The toughest part was moving back home. I could have readily been happy at the new state of no expense worries. My independence was gone, so was a significant fraction of what i thought was. Lord knows i love a good and regular night out. My parents are quite traditional and ain’t got time for that i am past 21. Key for what? Key for whom? Being back home made me put a lot of things into perspective. When we breathe, do we really stop to LIVE? I wasn’t ready to be back home. Hence i decided to go on an indefinite vacation to my sister in Durban. The land of the Zulu. The idea was more than thrilling. New place, possibly new start. I had never been to a real beach before, surely the Zambezi river banks do not count, do they? Being in Durban made me discover so many things i never knew about life, love, my soul and dreams. Self doubt is the biggest sin ever. It hinders us from attaining our dreams and fulfilling our purpose. I once again began to dream: for the longest time i have dreamed about creating something that when i am dead and gone will be the proof that i lived *cues Beyoncé – I was here*.
Day after day i tell myself no dream was too small or too big. Keep calm and rock your own boat. Fast forward, i now have a good job and working on what i believe will be a big project. The thought makes me happy.

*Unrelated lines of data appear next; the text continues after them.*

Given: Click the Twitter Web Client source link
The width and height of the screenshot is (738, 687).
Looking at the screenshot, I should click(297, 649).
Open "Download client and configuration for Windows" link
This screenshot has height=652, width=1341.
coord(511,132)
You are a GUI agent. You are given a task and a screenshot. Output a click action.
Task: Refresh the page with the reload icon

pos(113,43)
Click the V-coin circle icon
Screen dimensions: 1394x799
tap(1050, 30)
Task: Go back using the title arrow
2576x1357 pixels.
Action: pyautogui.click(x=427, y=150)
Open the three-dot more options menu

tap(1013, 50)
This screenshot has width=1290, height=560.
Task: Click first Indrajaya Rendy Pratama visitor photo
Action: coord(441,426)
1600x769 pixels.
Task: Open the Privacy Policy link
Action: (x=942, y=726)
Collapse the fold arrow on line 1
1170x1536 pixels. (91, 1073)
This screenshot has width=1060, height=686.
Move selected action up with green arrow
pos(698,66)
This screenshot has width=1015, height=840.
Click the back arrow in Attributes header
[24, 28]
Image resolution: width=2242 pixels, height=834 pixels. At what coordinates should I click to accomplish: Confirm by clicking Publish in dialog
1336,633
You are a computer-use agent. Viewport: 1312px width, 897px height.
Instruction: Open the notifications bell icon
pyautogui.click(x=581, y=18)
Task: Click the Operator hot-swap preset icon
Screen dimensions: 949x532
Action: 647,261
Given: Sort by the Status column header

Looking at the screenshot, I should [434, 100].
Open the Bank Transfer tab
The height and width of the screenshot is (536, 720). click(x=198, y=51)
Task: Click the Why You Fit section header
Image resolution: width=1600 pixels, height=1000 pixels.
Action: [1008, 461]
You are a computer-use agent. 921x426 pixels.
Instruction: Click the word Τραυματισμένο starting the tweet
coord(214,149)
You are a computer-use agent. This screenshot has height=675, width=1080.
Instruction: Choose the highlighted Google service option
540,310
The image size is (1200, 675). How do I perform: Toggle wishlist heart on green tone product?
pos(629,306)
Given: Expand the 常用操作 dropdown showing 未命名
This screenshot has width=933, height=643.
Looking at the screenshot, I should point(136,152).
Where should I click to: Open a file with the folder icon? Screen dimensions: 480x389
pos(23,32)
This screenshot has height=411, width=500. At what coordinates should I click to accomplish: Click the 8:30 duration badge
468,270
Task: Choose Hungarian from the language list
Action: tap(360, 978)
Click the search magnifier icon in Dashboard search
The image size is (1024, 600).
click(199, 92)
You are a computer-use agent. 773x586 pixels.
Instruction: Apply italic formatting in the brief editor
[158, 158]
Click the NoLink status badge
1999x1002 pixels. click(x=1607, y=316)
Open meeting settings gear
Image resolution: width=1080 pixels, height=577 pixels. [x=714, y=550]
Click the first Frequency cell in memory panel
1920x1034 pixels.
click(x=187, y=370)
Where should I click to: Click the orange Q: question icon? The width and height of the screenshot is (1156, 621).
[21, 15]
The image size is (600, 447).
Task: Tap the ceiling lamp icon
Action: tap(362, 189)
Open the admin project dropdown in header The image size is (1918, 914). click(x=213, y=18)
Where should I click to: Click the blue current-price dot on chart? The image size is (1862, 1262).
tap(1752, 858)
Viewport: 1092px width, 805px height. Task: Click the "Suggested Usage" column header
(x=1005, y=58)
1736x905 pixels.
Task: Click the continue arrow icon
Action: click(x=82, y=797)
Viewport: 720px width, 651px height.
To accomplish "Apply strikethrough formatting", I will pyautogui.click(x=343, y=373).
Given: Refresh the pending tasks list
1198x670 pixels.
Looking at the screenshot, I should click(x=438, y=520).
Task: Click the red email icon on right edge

What i am basically trying to say is no matter how many times you get pushed to the mud, get thrown into the darkest pit, the number of friends that may leave you, only YOU CAN get yourself back up. A great and valuable lesson i also learnt is, even the prettiest flowers begin underground, pressed to the ground but because they know their greatness, they soldier on. And also no matter what bad situation you are in, be glad that it is happening to you. Makes you love more, fight more, work harder and just be better. After all if not to you, then who else?
Can’t stop, Won’t Stop!!! And since we are all on a Rih high, shine bright like a diamond.